__SELECTED TEXT__:

How many billions could we save if we reduced the
administrative burden?
Taxpayers spend more than $30 billion a year on research
and development at colleges and universities.
This year, the average annual cost of an NIH research
project grant is $480,000. If we reduce spending on
unnecessary red tape by $1 billion, the an NIH could
potentially fund more than a thousand multi-year grants.
These should not be excused as normal, run-of-the-mill
problems of government. These examples, and others like them,
represent sloppy, inefficient governing that wastes money,
hurts students, discourages productivity, and impedes
research.
Such waste should be an embarrassment to all of us in the
federal government.
And let me make clear: let's not just blame President Obama
and Education Secretary Arne Duncan. They have contributed to
the problem, but so has every President and every education
secretary--and that includes me--since 1965 when the first
Higher Education Act was enacted.
And the list of those embarrassed should also include the
Congress of the United States for year after year adding to
and tolerating a pile of conflicting, confusing regulations.
The Higher Education Act totals nearly 1,000 pages; there
are over 1,000 pages in the official Code of Federal
Regulations devoted to higher education; and on average every
workday the Department of Education issues one new sub-
regulatory guidance directive or clarification.
No one has taken the time to ``weed the garden.''
The result of this piling up of regulations is that one of
the greatest obstacles to innovation and cost consciousness
in higher education has become--us, the federal government.
So if all of us created this mess, then it is up to all of
us to fix it.
That is why more than a year ago, four members of this
committee--two Democrats and two Republicans--asked a group
of distinguished educators to examine the current state of
federal rules and regulations for colleges and universities.
We asked them not just to tell us the problem, but to give us
specific solutions.
They have done so in a remarkable document entitled
``Recalibrating Regulation of Colleges and Universities,'' in
which they outline 59 specific regulations, requirements and
areas for Congress and the Department of Education to
consider--listing 10 especially problematic regulations.
I thank Vanderbilt University Chancellor Nick Zeppos and
University System of Maryland Chancellor Brit Kirwan for
leading the effort.

__ROWS__:
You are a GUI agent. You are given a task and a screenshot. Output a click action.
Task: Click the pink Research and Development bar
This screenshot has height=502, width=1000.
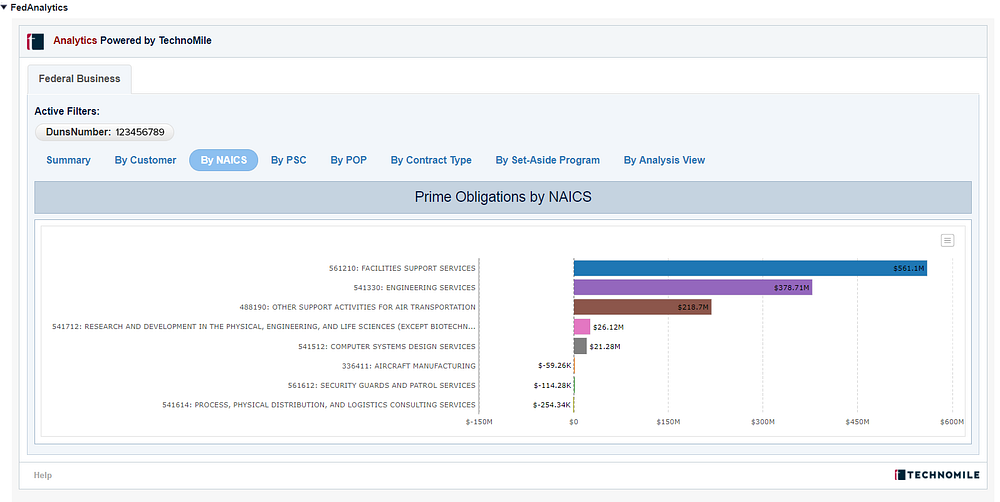tap(581, 326)
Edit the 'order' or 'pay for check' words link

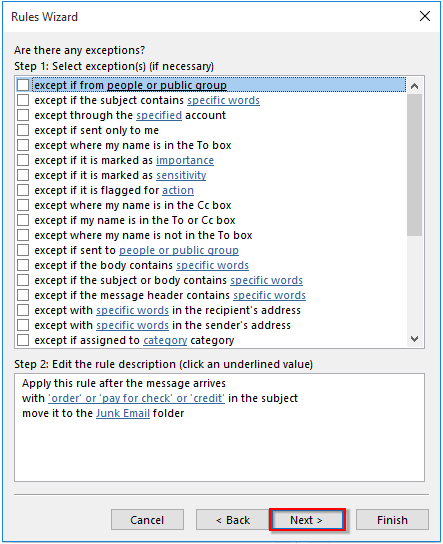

__EXERCISE GOAL__: Could you copy the passage on federal regulation of higher education word for word, from "We asked them" up to and including "especially problematic regulations."?

__CORRECT RESPONSE__:
We asked them not just to tell us the problem, but to give us
specific solutions.
They have done so in a remarkable document entitled
``Recalibrating Regulation of Colleges and Universities,'' in
which they outline 59 specific regulations, requirements and
areas for Congress and the Department of Education to
consider--listing 10 especially problematic regulations.